Quand le cinéma rend con (tre)
D'Alain Cavalier, je n'avais absolument rien vu. Bien sûr, difficile de passer à côté de "Pater" lors de sa sortie à Cannes, ovationné, puis nominé au César en 2012. Adoré par certains, décrié par d'autres comme un cinéma pour cinéastes ou pour cinéphiles avec ce que le terme a de plus péjoratif, je m'y étais intéressé, sans toutefois m'y arrêter.
Deux ans après cette sortie, c'est donc avec cet objet d'à peine plus d'une heure que je "rencontre" le réalisateur. Je parle d'objet car, malgré le média utilisé, il s'agit plus d'un objet filmique que d'un film à proprement parler. Aucun fil narratif n'est ici présent, le réalisateur se contentant de nous montrer des plans, souvent presque fixes, accompagnés de commentaires.
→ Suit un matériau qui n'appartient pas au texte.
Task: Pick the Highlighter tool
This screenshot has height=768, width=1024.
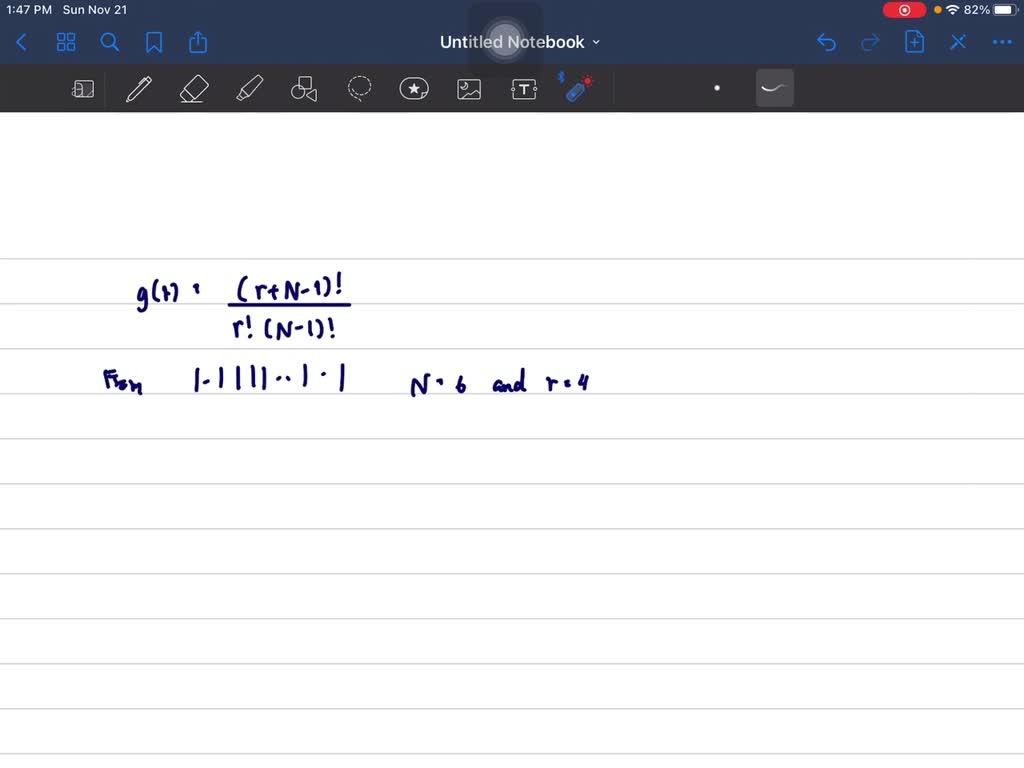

De quelle rencontre s'agit-il donc ici ? D'abord, du cinéaste avec une femme, nous dit le résumé, d'une femme qu'il décide de filmer avec une caméra non professionnelle. Enfin, de filmer des moments de vie partagés avec cette femme, plutôt, on ne voit jamais le personnage entier. Ce sont des moments fugitifs, des instants volés, qui se sont apparemment transformés en film. De ces instants volés, le cinéaste a tiré plus que de simples souvenirs.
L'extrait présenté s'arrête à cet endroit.